This category covers establishments primarily engaged in manufacturing awnings, tents, and related products from purchased fabrics. Establishments primarily engaged in manufacturing canvas bags are classified under SIC 2393: Textile Bags.
314912 (Canvas and Related Product Mills)
In the early 2000s, most companies primarily producing canvas and related products were small. Approximately 85 percent had fewer than 100 employees. California, Florida, and New York had the highest concentration of establishments in this industry.
The canvas and related products industry has become more of a custom industry since the 1950s, offering more colors than the well-known khaki or green.

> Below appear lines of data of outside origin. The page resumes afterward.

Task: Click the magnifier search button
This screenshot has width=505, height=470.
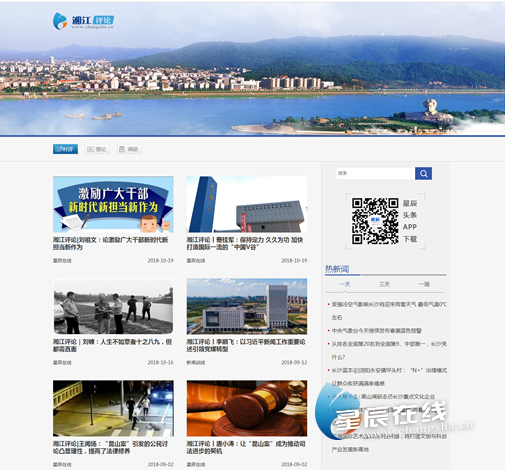Action: coord(423,173)
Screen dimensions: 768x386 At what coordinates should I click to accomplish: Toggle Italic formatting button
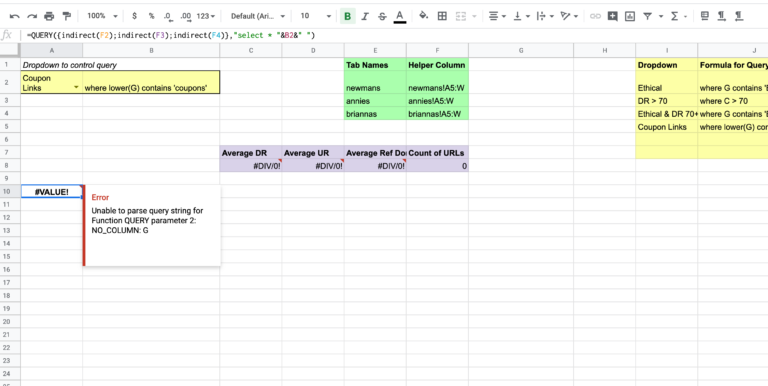[x=364, y=16]
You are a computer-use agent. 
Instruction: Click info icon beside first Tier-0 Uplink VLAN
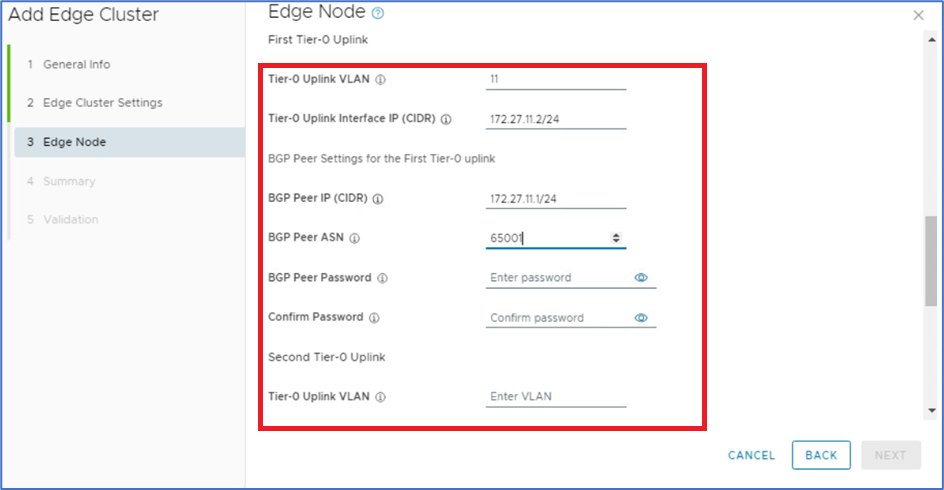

After growing steadily throughout the late 1990s, due to the booming U.S. economy, the value of shipments of canvas and related products made from cotton, nylon, polyester, and other industrial materials declined from its peak of $1.68 billion in 2000 to $1.59 billion in 2001.
Some of the top canvas products are awnings, noncamping tents, fitted tarpaulins, camping tents, flat tarpaulins, and sails. The industry also produces goods such as fabric roofs for sports arenas, canvas bags, and customized carry cases for electronic items.

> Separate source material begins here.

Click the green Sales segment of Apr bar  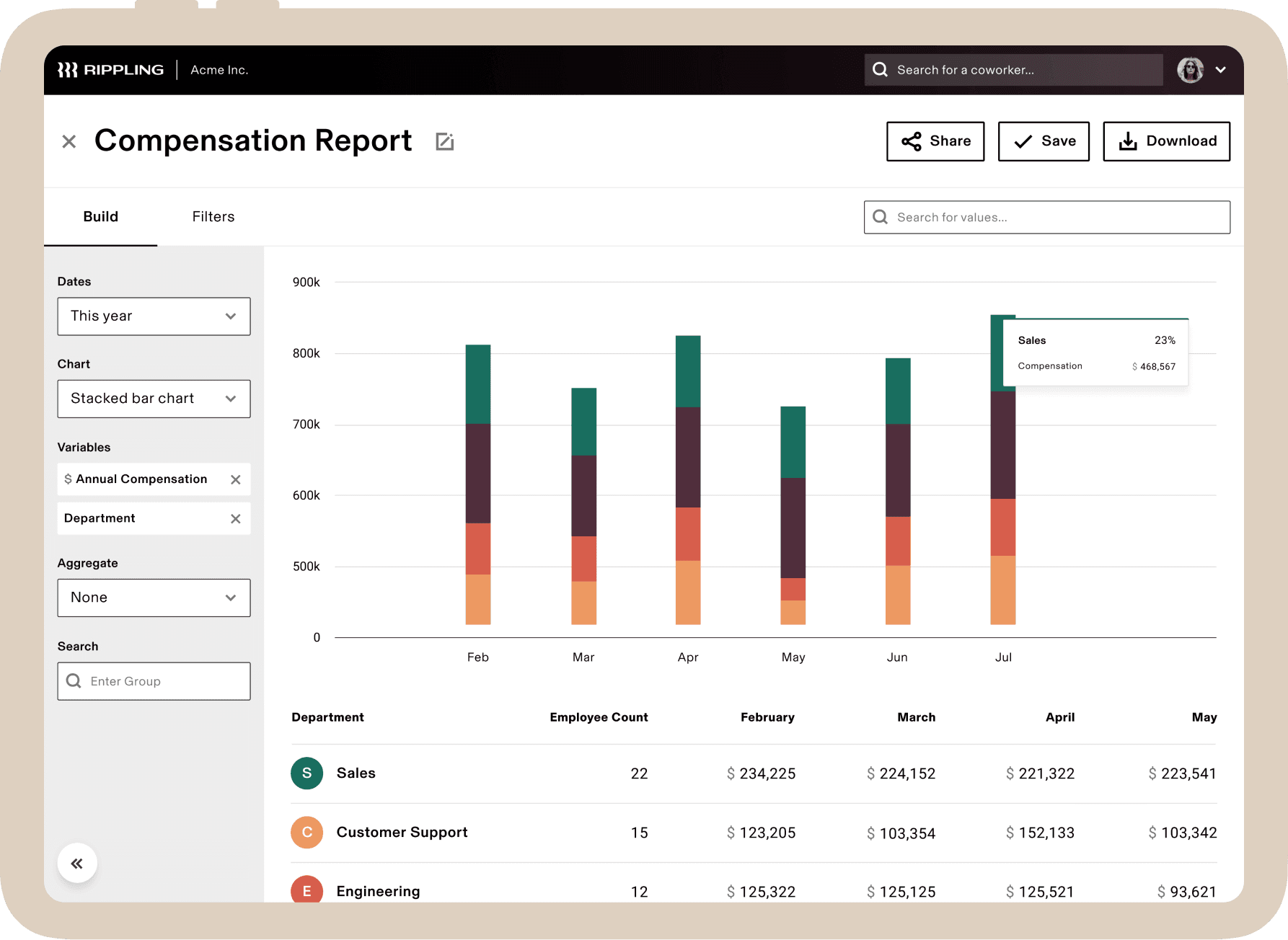click(x=688, y=371)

In the early 2000s, more than 1,600 companies operated in this category, according to the U.S. Census Bureau. The cost of materials for the category was $844 million in 2001, and capital expenditures totaled $45 million.
Among companies whose primary business was the manufacturing of canvas and related products, American Recreation Products Inc. (St. Louis, Missouri) had 2003 sales of $90.6 million; Birdair Inc. (Buffalo, New York) had sales of $73 million; Hoover Industries Inc. (Miami, Florida) had estimated sales of $39 million; North Sails Group Inc. (Milford, Connecticut) had sales of $35 million; and Anchor Industries Inc. (Evansville, Indiana) had sales of $25 million.
The canvas products industry employed 19,681 workers in 2000, up from 18,692 in 1997 and 14,000 in 1977. Payroll for all employees in 2000 totaled $486 million. The 14,998 production workers in these establishments earned an average hourly wage of $9.21.
An important new product is flexible fabric sides, called curtainsiders, for truck trailers. Another innovation is synthetic textiles that resemble canvas but are cheaper and easier to clean. The more expensive, true canvas is still offered for consumers who desire a more durable product and are willing to pay the higher price for better quality.
U.S. Census Bureau. "Statistics for Industry Groups and Industries: 2000." February 2002. Available from http://www.census.gov/prod/2002pubs/m00as-1.pdf .
——. "Value of Shipment for Product Classes: 2001 and Earlier Years." December 2002. Available from http://www.census.gov/prod/2003pubs/m01as-2.pdf .
U.S. Department of Agriculture. "NAFTA: A Clear Success for U.S. and Mexican Textile and Cotton Trade." January 2004. Available from http://www.fas.usda.gov/info/agexporter/2004/January/pgs%2022-23.pdf .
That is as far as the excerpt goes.